The most important parts of Chamberlain's memoir, and the point of honoring the actual fighting men of the Confederacy (monuments/statues/etc.) are this:
"Bayonets were affixed to muskets, arms stacked, and cartridge boxes unslung and hung upon the stacks. Then, slowly and with a reluctance that was appealingly pathetic, the torn and tattered battleflags were either leaned against the stacks or laid upon the ground. The emotion of the conquered soldiery was really sad to witness. Some of the men who had carried and followed those ragged standards through the four long years of strife, rushed, regardless of all discipline, from the ranks, bent about their old flags, and pressed them to their lips with burning tears.

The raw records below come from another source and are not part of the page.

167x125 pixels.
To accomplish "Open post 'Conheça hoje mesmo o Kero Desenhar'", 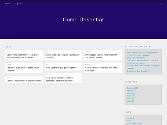I will click(x=24, y=80).
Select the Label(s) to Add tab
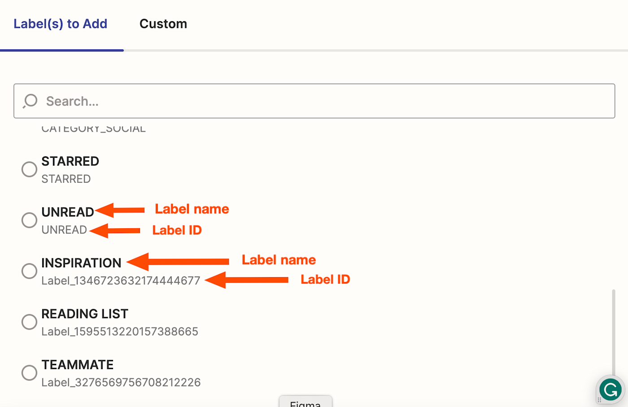The height and width of the screenshot is (407, 628). click(61, 24)
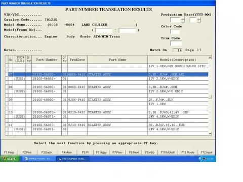Image resolution: width=243 pixels, height=182 pixels.
Task: Go back with the F3 Back button
Action: click(47, 152)
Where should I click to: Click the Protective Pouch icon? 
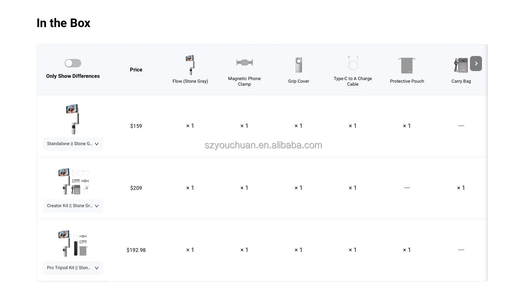(407, 65)
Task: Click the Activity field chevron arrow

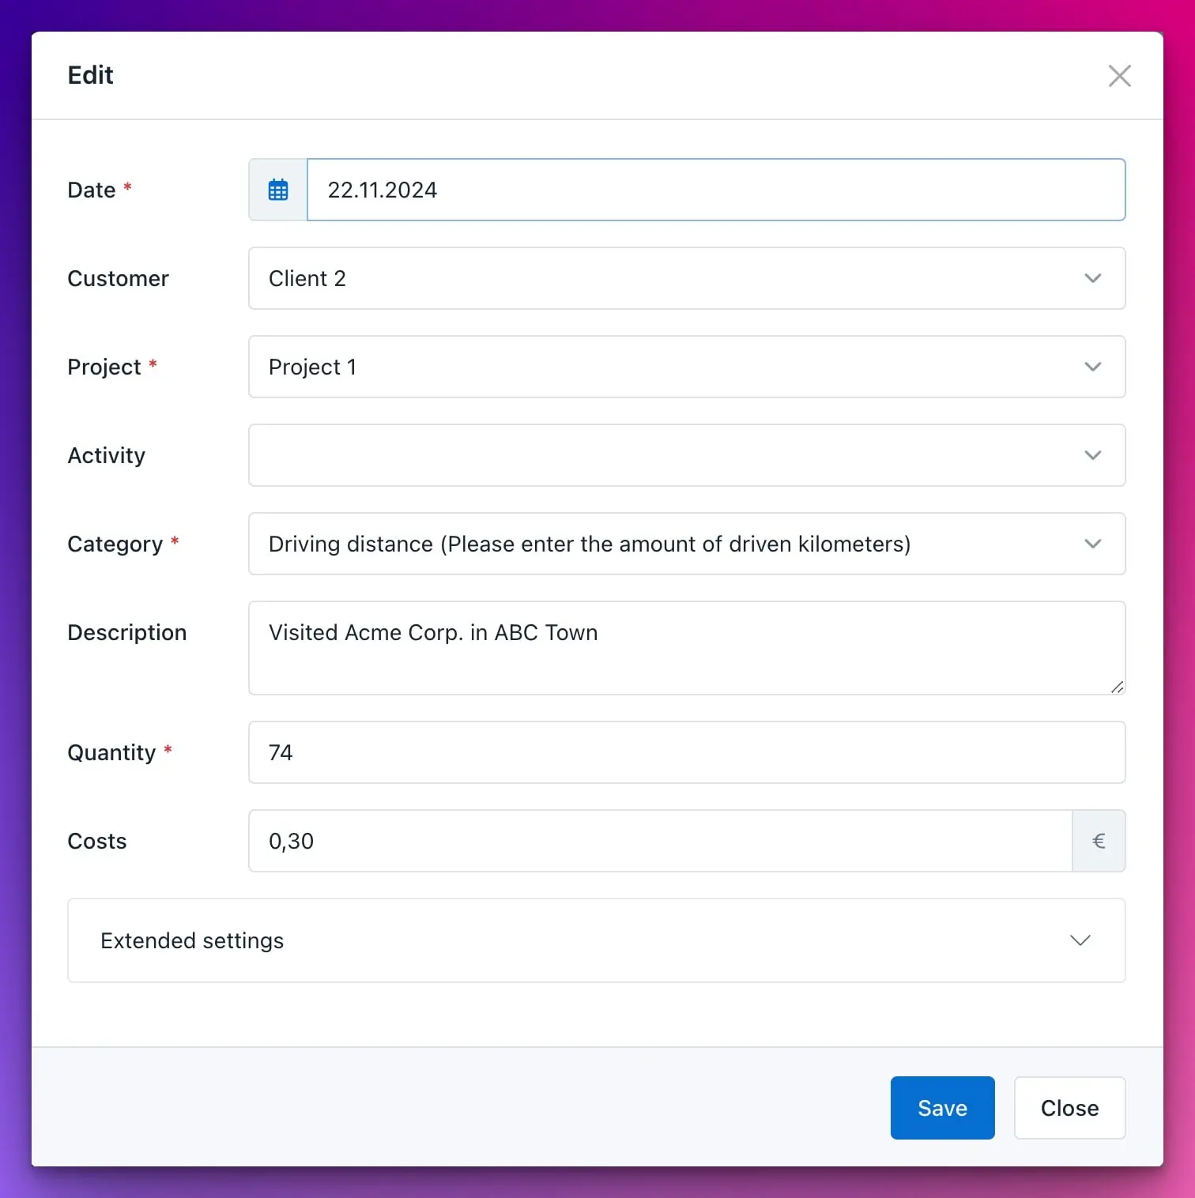Action: click(x=1092, y=455)
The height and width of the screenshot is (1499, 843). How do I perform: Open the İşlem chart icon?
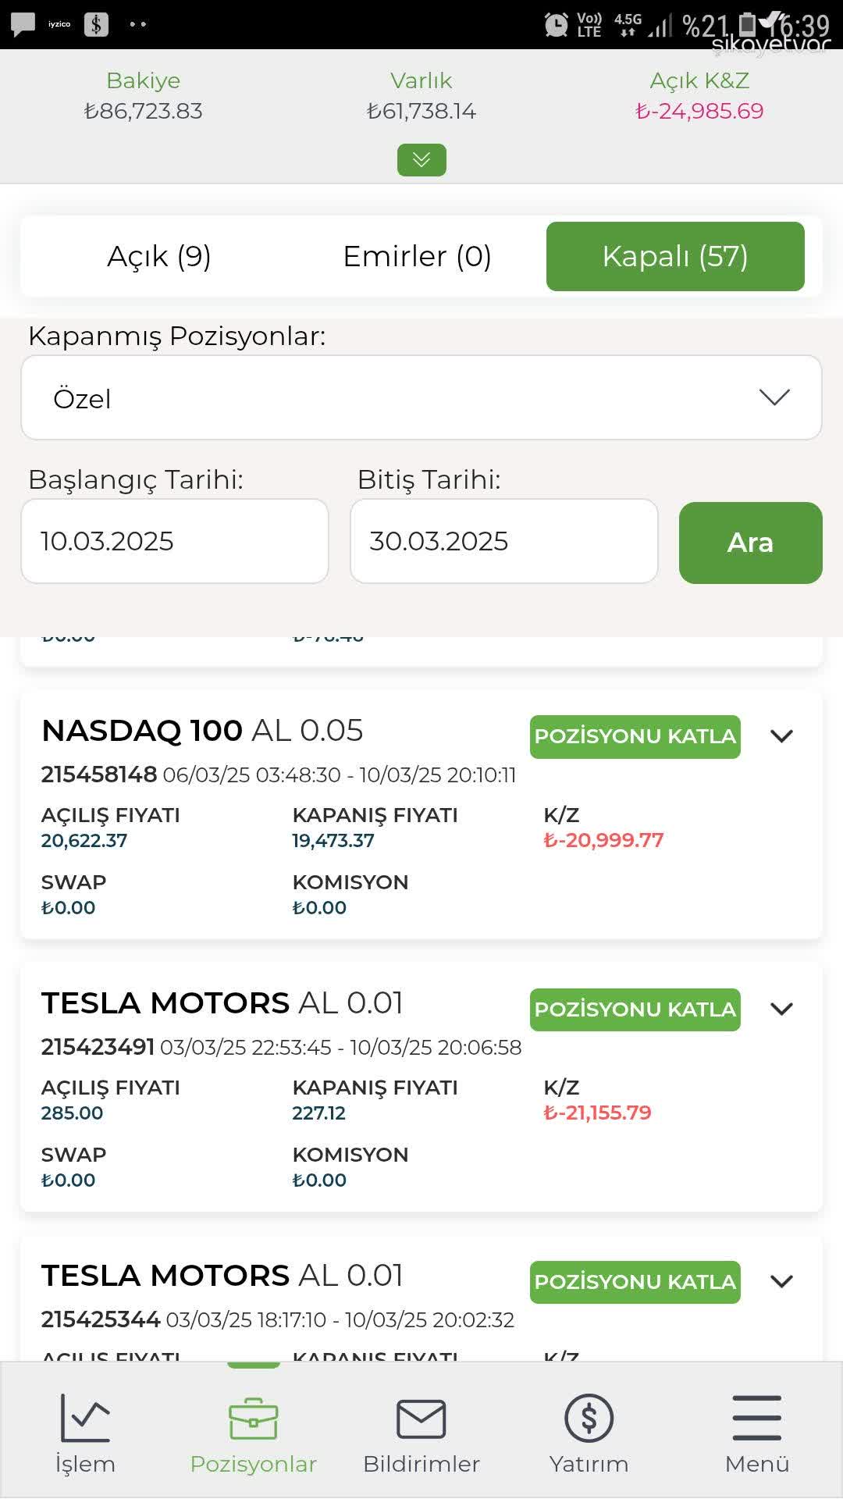click(x=85, y=1418)
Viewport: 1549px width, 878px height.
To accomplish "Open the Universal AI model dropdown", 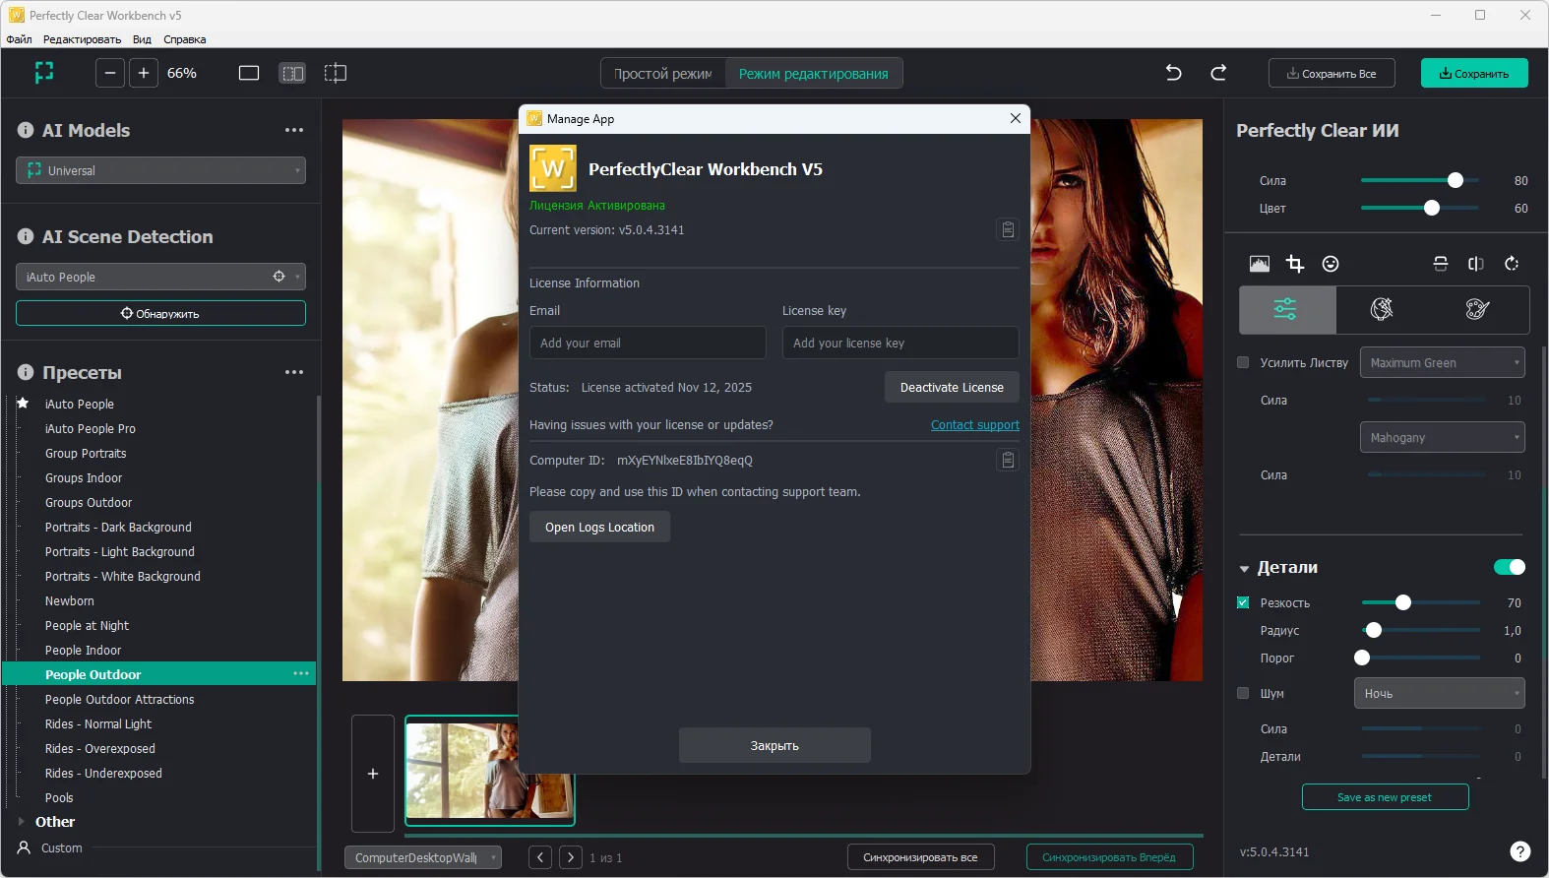I will click(160, 170).
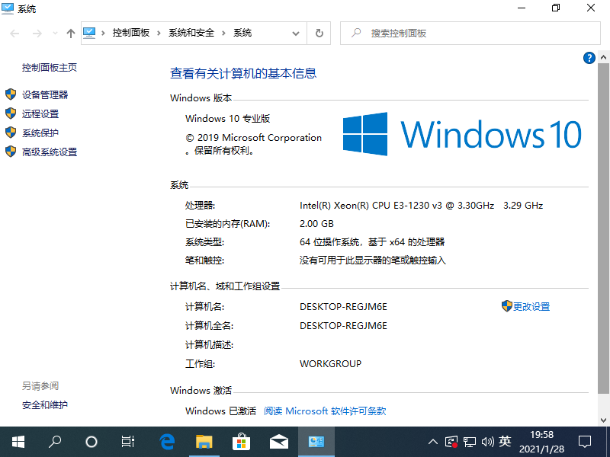This screenshot has width=610, height=457.
Task: Open the address bar dropdown arrow
Action: click(297, 33)

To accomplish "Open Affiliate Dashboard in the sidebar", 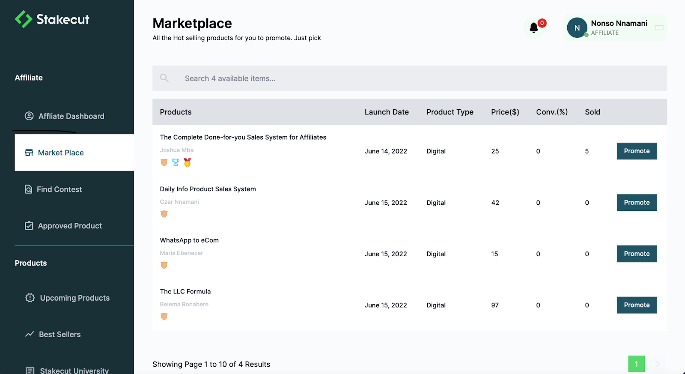I will click(71, 116).
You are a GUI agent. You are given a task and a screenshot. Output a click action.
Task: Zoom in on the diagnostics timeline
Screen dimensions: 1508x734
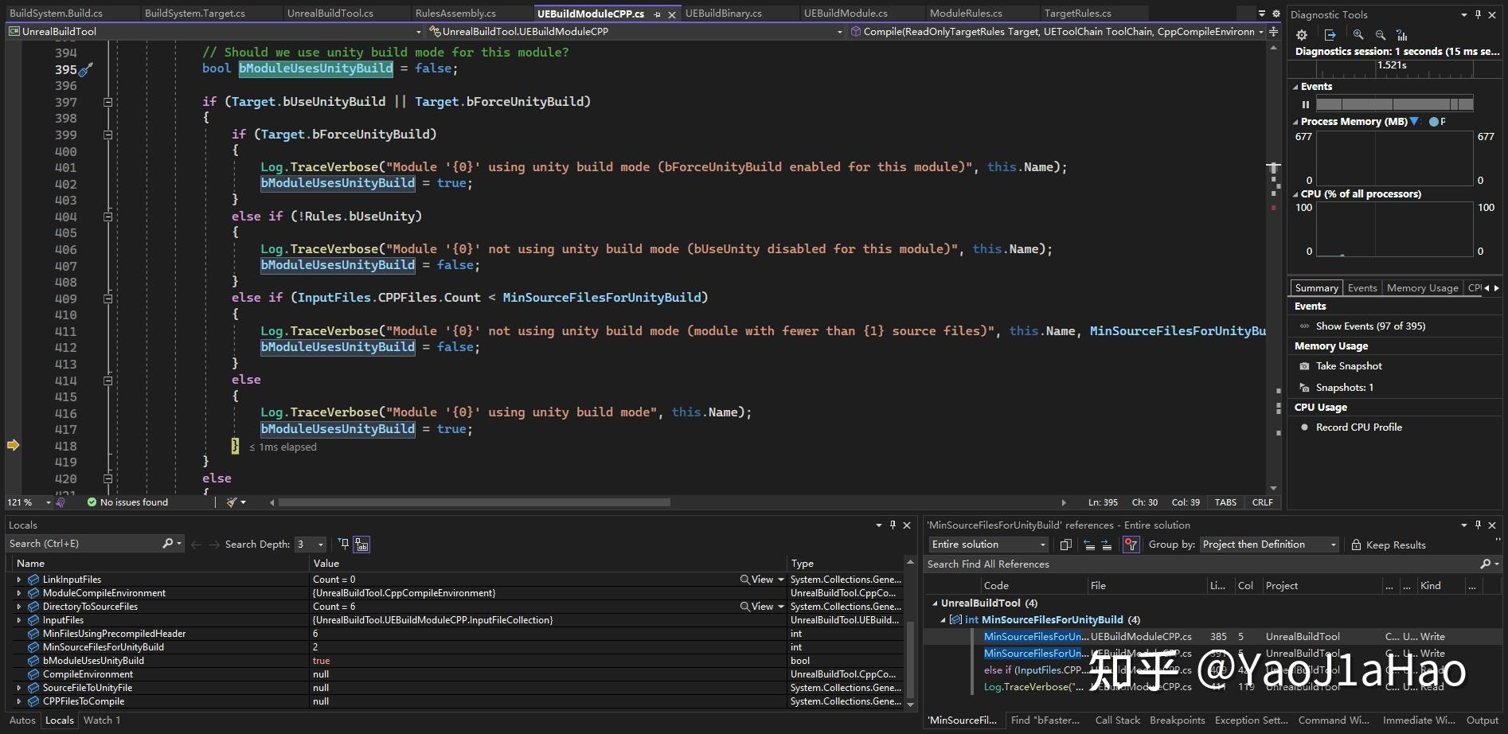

"And it can well be imagined, too, that there was no lack of emotion on our side, but the Union men were held steady in their lines, without the least show of demonstration by word or by motion. There was, though, a twitching of the muscles of their faces, and, be it said, their battle-bronzed cheeks were not altogether dry. Our men felt the import of the occasion, and realized fully how they would have been affected if defeat and surrender had been their lot after such a fearful struggle.
And the part about them co-mingling and becoming countrymen again.
You can't strip Southerners of their heritage and expect them to continue to have a sense of belonging to the U.S. It's done deliberately, SPECIFICALLY to invite discord and a desire to break up the Union, AGAIN.